Scientists create working muscle tissue out of stem cells

Scientists create working muscle tissue out of stem cells

PanARMENIAN.Net - Duke scientists have developed working human muscle tissue from stem cells, edging closer to creating more personalized therapies for disease, The Duke Chronicle reports.

The researchers—led by Nenad Bursac, professor of biomedical engineering—converted pluripotent stem cells, which are a class of cells that can be induced into almost any cell type in the body, to muscle tissue using a carefully coordinated chemical system.

Induced pluripotent stem cells are converted by capturing existing cells from a person and regressing them back into a more immature state through biochemical means. Since the iPS cells are genetically identical to the cells of the patient that they come from, researchers can use them to recreate a patient’s disease tissue outside the body, explained Lingjun Rao, a postdoctoral scholar in Bursac’s laboratory and first author of the study.

"There are different types of muscular diseases," Rao said. "With [induced pluripotent stem cells], we can take skin cells and then convert them into iPS cells, and then convert them into muscle."

Historically, diseases such as muscular dystrophy have been difficult to study, since it has not previously been possible to grow and maintain functional muscle tissue in the laboratory. Although Bursac and his team are still fine-tuning their platform, they are excited by the possibility of studying muscle diseases with a model that could be subjected to function and drug-targeting tests for research.

With the new functional muscle platform, researchers could one day tailor therapies for patients by recreating their diseased muscles and testing them against different drug candidates, Bursac explained.

"Being able to study these muscles in 2D or 3D culture systems show [functional] features of diseases," he said. "And so in this moment we are having a development of disease models for different genetic diseases, and then trying to test some drugs or chemicals and compounds or even gene therapies that could be able to correct or halt the disease."

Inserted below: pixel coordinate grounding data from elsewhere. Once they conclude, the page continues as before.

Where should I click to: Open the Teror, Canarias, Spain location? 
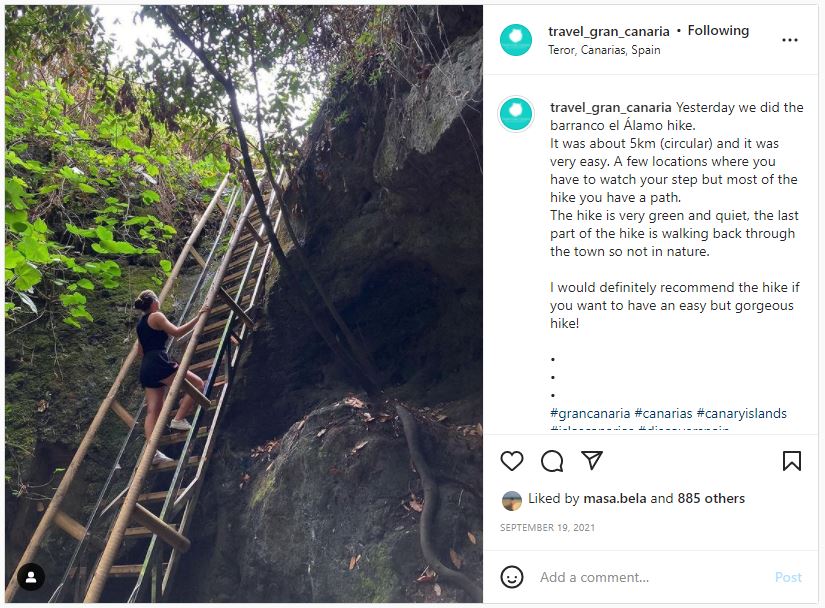coord(604,50)
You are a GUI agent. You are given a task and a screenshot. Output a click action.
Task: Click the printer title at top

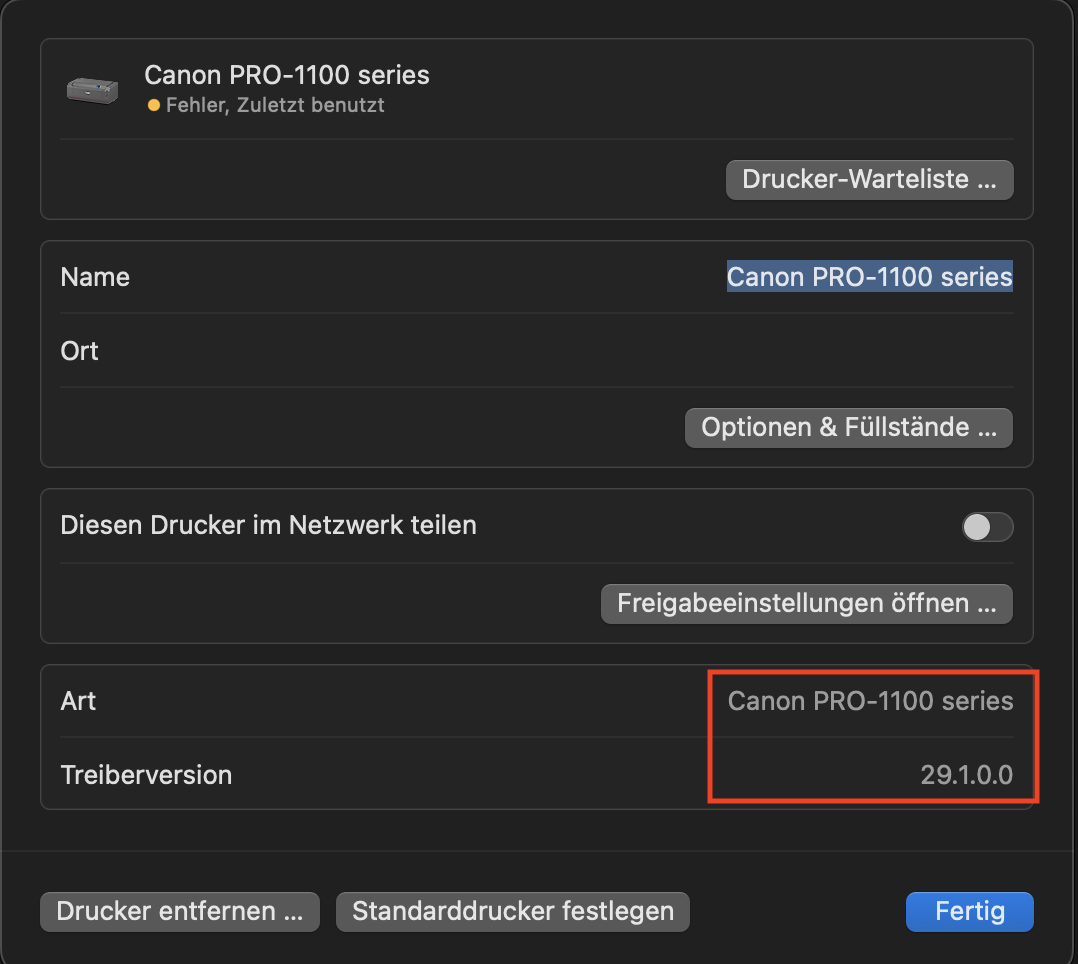(x=287, y=75)
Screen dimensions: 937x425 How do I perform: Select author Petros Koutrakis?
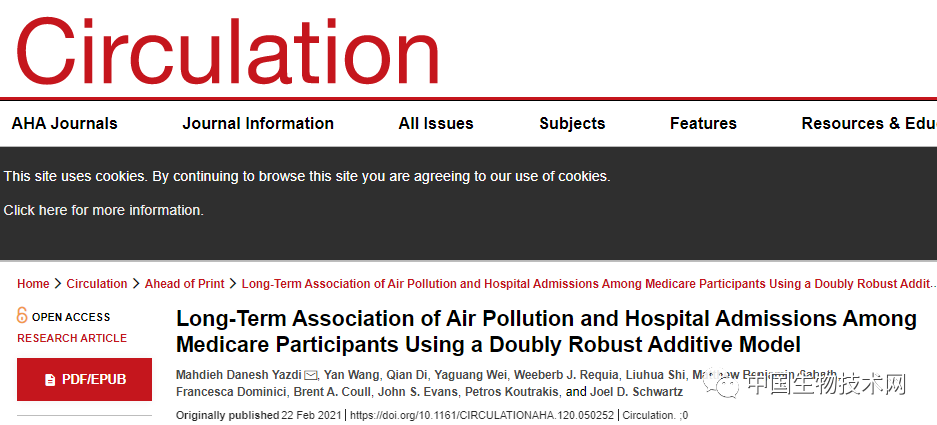[516, 392]
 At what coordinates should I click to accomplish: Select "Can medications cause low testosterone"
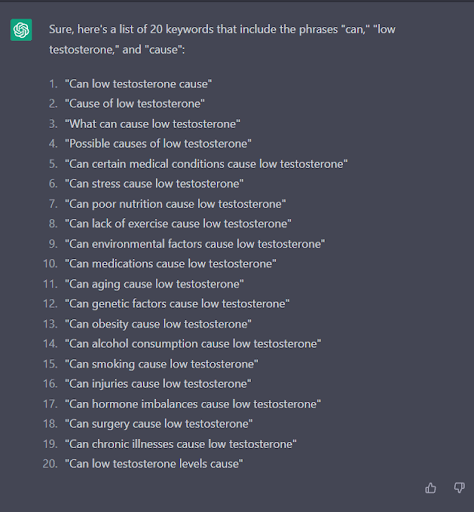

iPS cells have been studied alongside embryonic stem cells in prior research. However, scientists have largely moved away from using the latter because of ethical concerns. In addition, Bursac noted, embryonic stem cells cannot provide the same level of precision and consistency when used for study since they come from embryos unrelated to patients.

Because iPS-derived muscle cells are genetically indistinguishable from other cells in the body, it might one day be possible to transplant lab-grown muscles into patients without concern of triggering an immune response. However, the promise of stem cell therapies is still far off from a technical standpoint, Bursac noted.

"The reason for that is because there has been the possibility that iPS technologies may not be safe to use in humans," he said. "Because if the cells were not completely regenerative they may be [more prone to malfunction]. It does not mean that [stem cell therapies] won't happen. It just means that it will probably take much longer than what we might expect."